Aufgaben
1. Übertragen Sie den folgenden Satz aus dem Textauszug über die Schwedendemokraten ins Englische: „Der Grund: Die Schwedendemokraten haben ihren Ursprung im rechtsextremen, neo-nazistischen Milieu.“
2. Schreiben Sie den Textauszug über die Schwedendemokraten im Anschluss an seinen letzten Satz weiter.

==== Textauszug

Vor zwölf Jahren gelang den Schwedendemokraten ein erster wichtiger Sieg, als sie mit 5,7 Prozent in das schwedische Parlament einzogen. Damals waren die rechtsnationalen Populisten eine kleine Partei, die anderen Parteien noch nicht mal mit der Kneifzange anfassen wollten. Der Grund: Die Schwedendemokraten haben ihren Ursprung im rechtsextremen, neo-nazistischen Milieu.
Zwölf Jahre später gelingt den Rechtspopulisten mit ihrem Parteichef Jimmie Åkesson ein neuer Stunt: Mehr als 20 Prozent erreicht die Partei mit dem blau-gelben Blumenlogo, womit sie auf Platz zwei hinter den Sozialdemokraten liegt. Das beste Ergebnis bislang. Und ein Ergebnis mit Ansage.

========
==== Datenteil

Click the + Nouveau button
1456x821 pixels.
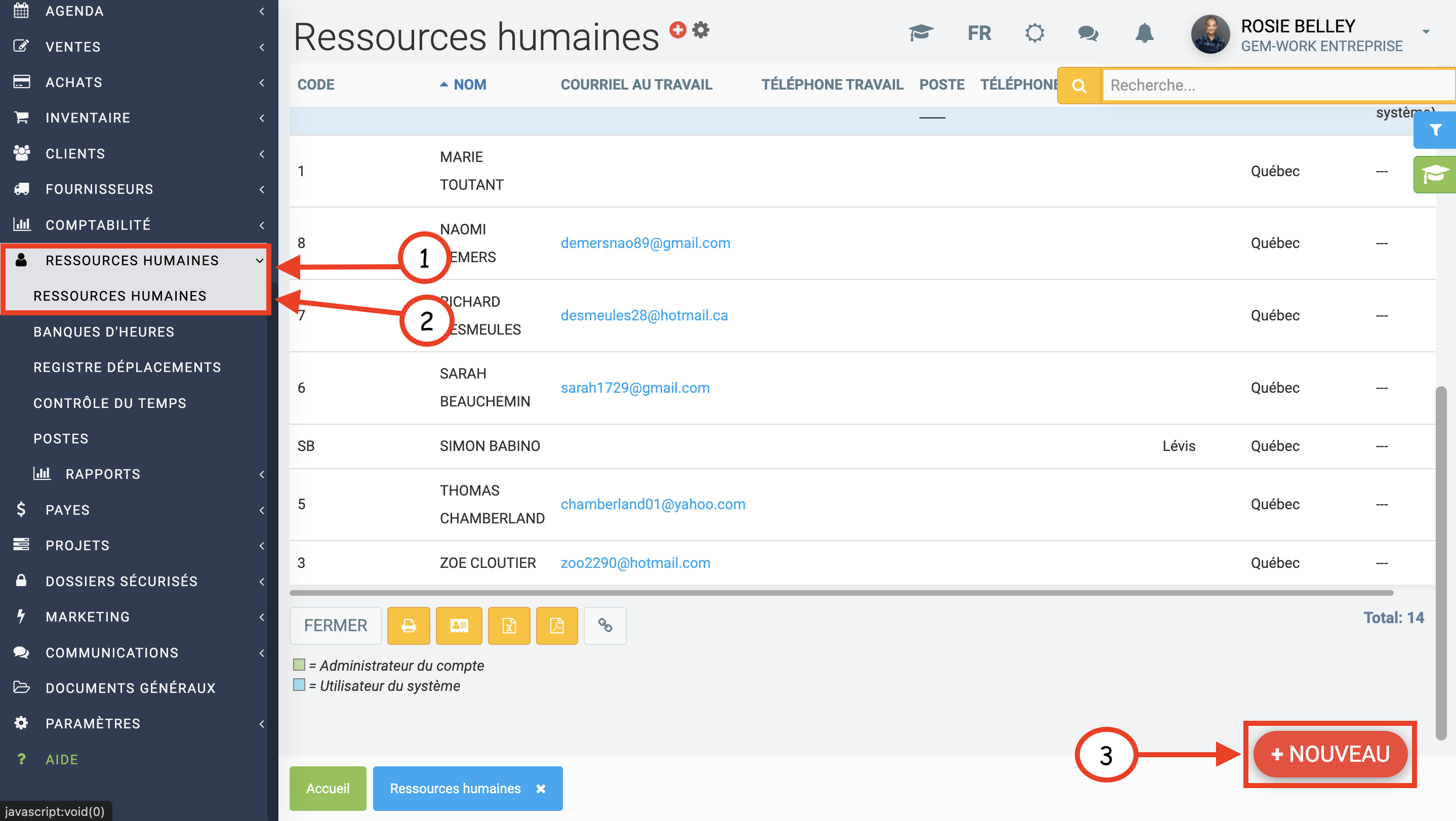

========

Lösungen
1. The reason: the Sweden Democrats have their origins in the far-right, neo-Nazi milieu.

2.
Während sich die Schwedendemokraten freuen, bangen die anderen Parteien noch. Denn es herrscht ein denkbar knappes Kopf-an-Kopf-Rennen, bei dem der Sieger noch lange nicht feststeht.
Hauchdünne Mehrheit für rechtes Lager
Erste exit polls zeigten kurz nach Schließung der Wahllokale eine Mehrheit für den rot-grünen Block der regierenden Sozialdemokraten, Grünen, Zentrumspartei und Linkspartei. Doch inzwischen hat das rechte Lager die Nase ein Stück weit vorn.
Nach Auszählung von rund 95 Prozent der Wahlbezirke kam das rechte Lager – bestehend aus Liberalen, Konservativen, Christdemokraten und Schwedendemokraten – auf 49,7 Prozent der Stimmen und damit auf 175 der insgesamt 349 Mandate im Parlament. Das Linksbündnis, angeführt von Ministerpräsidentin Magdalena Andersson, kommt derweil auf 48,8 Prozent – und 174 Mandate.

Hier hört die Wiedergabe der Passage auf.